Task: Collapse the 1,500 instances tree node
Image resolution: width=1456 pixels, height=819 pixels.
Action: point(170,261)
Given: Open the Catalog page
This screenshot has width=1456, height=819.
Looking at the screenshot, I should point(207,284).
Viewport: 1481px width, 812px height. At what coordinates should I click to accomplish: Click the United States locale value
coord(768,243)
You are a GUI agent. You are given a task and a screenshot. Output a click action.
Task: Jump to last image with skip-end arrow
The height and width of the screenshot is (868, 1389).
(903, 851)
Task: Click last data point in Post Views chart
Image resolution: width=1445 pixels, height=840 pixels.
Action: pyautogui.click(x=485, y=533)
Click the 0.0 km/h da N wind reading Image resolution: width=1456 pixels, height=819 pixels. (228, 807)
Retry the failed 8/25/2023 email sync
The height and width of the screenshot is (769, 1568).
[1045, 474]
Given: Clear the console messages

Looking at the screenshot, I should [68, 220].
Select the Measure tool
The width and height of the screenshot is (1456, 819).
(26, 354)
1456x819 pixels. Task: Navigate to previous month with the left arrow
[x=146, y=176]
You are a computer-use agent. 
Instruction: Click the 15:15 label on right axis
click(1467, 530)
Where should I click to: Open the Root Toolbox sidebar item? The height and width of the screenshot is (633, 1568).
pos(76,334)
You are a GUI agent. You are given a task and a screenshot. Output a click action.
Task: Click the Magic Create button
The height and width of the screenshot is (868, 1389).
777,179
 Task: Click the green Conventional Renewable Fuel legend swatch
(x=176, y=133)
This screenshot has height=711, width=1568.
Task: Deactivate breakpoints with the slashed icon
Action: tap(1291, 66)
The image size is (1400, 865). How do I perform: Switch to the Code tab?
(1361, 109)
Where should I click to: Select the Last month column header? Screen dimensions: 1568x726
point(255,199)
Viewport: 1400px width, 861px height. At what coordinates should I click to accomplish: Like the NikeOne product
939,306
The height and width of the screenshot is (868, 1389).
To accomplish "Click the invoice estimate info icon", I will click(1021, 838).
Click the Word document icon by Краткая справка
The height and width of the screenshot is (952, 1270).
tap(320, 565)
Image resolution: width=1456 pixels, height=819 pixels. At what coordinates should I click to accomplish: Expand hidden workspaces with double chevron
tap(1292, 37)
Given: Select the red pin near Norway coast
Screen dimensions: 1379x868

·····

[YOUR ASSIGNMENT]
Please print, exactly and with nothing else, the lines from the first line of the entries through the line containing "Task: Click last".

[SOLUTION TO THIS TASK]
Task: Collapse the 1,500 instances tree node
Image resolution: width=1456 pixels, height=819 pixels.
Action: point(170,261)
Given: Open the Catalog page
This screenshot has width=1456, height=819.
Looking at the screenshot, I should point(207,284).
Viewport: 1481px width, 812px height. At what coordinates should I click to accomplish: Click the United States locale value
coord(768,243)
You are a GUI agent. You are given a task and a screenshot. Output a click action.
Task: Jump to last image with skip-end arrow
The height and width of the screenshot is (868, 1389).
(903, 851)
Task: Click last data point in Post Views chart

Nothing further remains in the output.